We'll break this deployment process into three key parts:

  1. Server Setup: We'll define the container image and its configuration requirements.
  2. Inference Engine and API: We'll create a Hugging Face inference engine and build a FastAPI server for handling requests.
  3. Beam Cloud Deployment: We'll explore how to deploy the model on Beam Cloud.

Before diving in, let's import the essential modules we'll be using throughout this process:

import os 
import json
import asyncio
from queue import Empty
from threading import Thread
from fastapi import FastAPI
from fastapi.responses import StreamingResponse
from typing import AsyncGenerator
from fastapi import Request
from beam import App, Runtime, Image, Volume, RequestLatencyAutoscaler
from transformers import AutoTokenizer, AutoModelForCausalLM, TextIteratorStreamer,

# Import from constants
from constants import (
    NAME,
    CPU,
    GPU,
    PYTHON_VERSION,
    PACKAGES,
    CACHE_PATH,
    MODEL_ID,
)

Let's get started!

Setting up

We start by creating and defining our application app image. We will use this to build our app container image with our specified config. Here is how we do it:

app = App(
    name=NAME,
    runtime=Runtime(
        cpu=CPU,
        gpu=GPU,
        image=Image(python_version=PYTHON_VERSION, python_packages=PACKAGES),
    ),
    # Storage Volume for model weights
    volumes=[Volume(name="cached_models", path=CACHE_PATH)],
)

# Autoscale by request latency
autoscaler = RequestLatencyAutoscaler(desired_latency=30, max_replicas=5)

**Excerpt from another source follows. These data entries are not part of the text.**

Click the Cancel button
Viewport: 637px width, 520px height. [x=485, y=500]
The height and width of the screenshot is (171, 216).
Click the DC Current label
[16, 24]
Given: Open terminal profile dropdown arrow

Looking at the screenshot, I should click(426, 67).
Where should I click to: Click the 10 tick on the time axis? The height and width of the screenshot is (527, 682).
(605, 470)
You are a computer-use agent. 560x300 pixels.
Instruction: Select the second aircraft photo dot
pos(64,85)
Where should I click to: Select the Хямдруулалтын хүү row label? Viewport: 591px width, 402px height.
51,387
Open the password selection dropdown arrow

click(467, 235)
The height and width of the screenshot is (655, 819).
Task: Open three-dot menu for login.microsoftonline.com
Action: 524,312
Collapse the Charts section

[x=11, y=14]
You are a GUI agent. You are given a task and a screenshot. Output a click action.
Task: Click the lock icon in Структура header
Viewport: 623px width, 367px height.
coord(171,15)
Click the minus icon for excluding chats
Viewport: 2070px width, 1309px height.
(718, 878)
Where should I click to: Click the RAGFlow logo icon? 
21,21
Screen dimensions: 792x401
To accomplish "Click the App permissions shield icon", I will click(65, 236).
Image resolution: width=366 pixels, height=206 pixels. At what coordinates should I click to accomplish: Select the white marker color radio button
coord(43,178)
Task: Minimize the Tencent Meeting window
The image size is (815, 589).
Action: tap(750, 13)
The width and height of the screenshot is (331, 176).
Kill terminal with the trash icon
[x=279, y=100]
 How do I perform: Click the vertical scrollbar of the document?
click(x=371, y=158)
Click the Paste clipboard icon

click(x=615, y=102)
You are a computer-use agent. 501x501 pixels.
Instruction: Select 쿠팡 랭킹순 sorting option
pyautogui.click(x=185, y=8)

Based on this documentation, we define a pre-loading function which we define to run exactly once when the container first starts. For this example this will be our download model function. Here is how we do that.

def load_models():
    # this is a one time function which beam uses when the server starts for the
    # very first time. After that, it loads the model from cache dir

    model = AutoModelForCausalLM.from_pretrained(
        MODEL_ID, cache_dir=CACHE_PATH, device_map="auto", token=os.environ.get("HUGGINGFACE_API_KEY")
    )
    tokenizer = AutoTokenizer.from_pretrained(MODEL_ID, cache_dir=CACHE_PATH, token=os.environ.get("HUGGINGFACE_API_KEY"))

    streamer = TextIteratorStreamer(tokenizer=tokenizer)
    return model, tokenizer, streamer

Write the FastAPI server which will do HF Model inference

Now we can finally define our web server, which is a FastAPI app defined by Beam's decorator:

@app.asgi(workers=2, authorized=False, loader=load_models)
def web_server(**inputs):
    app_server = FastAPI()

    async def _stream(
        chat_input: str, generation_kwargs: dict
    ) -> AsyncGenerator[str, None]:
        model, tokenizer, streamer = inputs["context"]
        if isinstance(chat_input, str):
            chat_input = [{"role": "user", "content": chat_input}]
        
        input_ids = tokenizer.apply_chat_template(
            conversation=chat_input, tokenize=True, return_tensors="pt"
        ).to("cuda")

        gen_kwargs = dict(
            input_ids=input_ids, streamer=streamer, **generation_kwargs
        )
        thread = Thread(target=model.generate, kwargs=gen_kwargs)
        thread.start()

        for chunk in streamer:
            try:
                if chunk is not None:
                    print(chunk)
                    yield chunk
            except Empty:
                await asyncio.sleep(0.001)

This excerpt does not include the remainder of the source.